EXERCISE DESCRIPTION: Leave out the pictures, and reproduce exactly the lines from the line containing "Given: Open the" through the final line of the entries.
Segment Start: STORED DATA
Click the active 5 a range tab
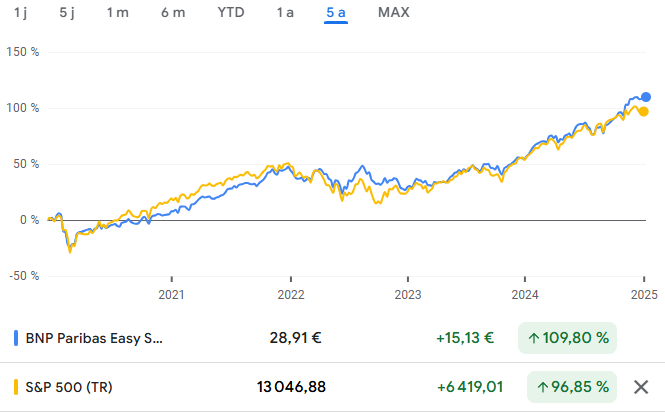Screen dimensions: 665x413 pos(335,13)
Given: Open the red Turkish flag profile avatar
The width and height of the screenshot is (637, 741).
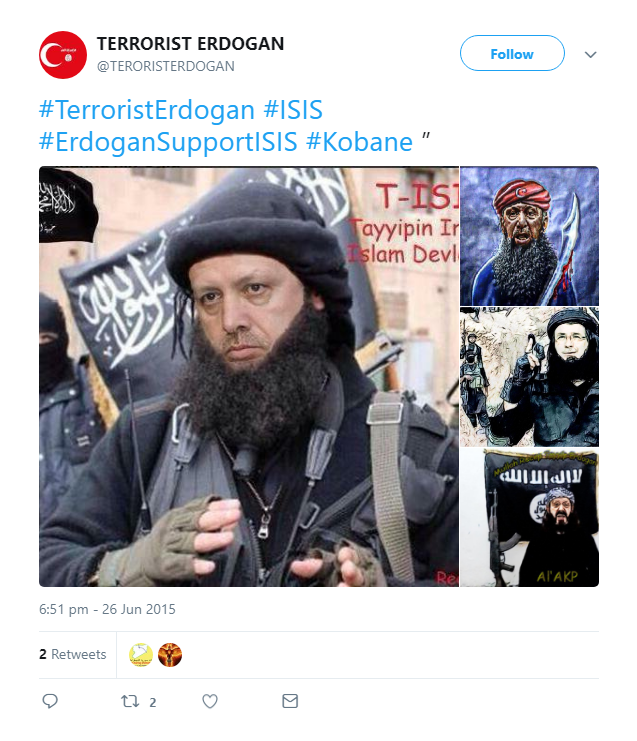Looking at the screenshot, I should 63,55.
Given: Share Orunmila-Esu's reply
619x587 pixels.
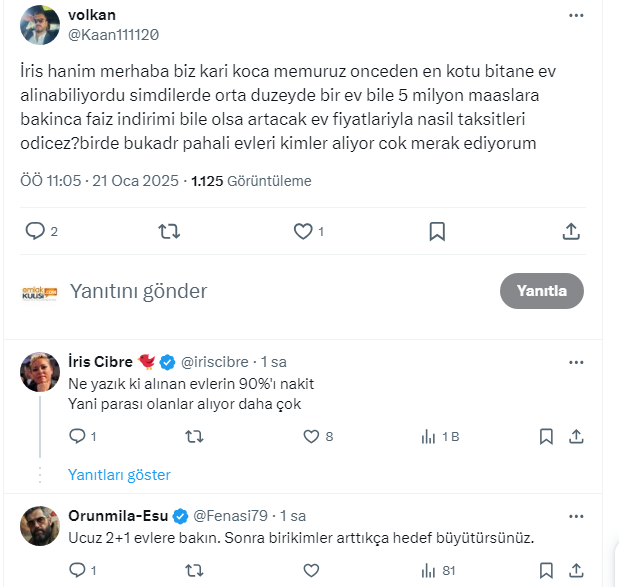Looking at the screenshot, I should click(576, 571).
Segment End: STORED DATA
RESULT OF THIS TASK:
Given: Open the red Turkish flag profile avatar
The width and height of the screenshot is (637, 741).
Looking at the screenshot, I should 63,55.
Given: Share Orunmila-Esu's reply
619x587 pixels.
Looking at the screenshot, I should click(576, 571).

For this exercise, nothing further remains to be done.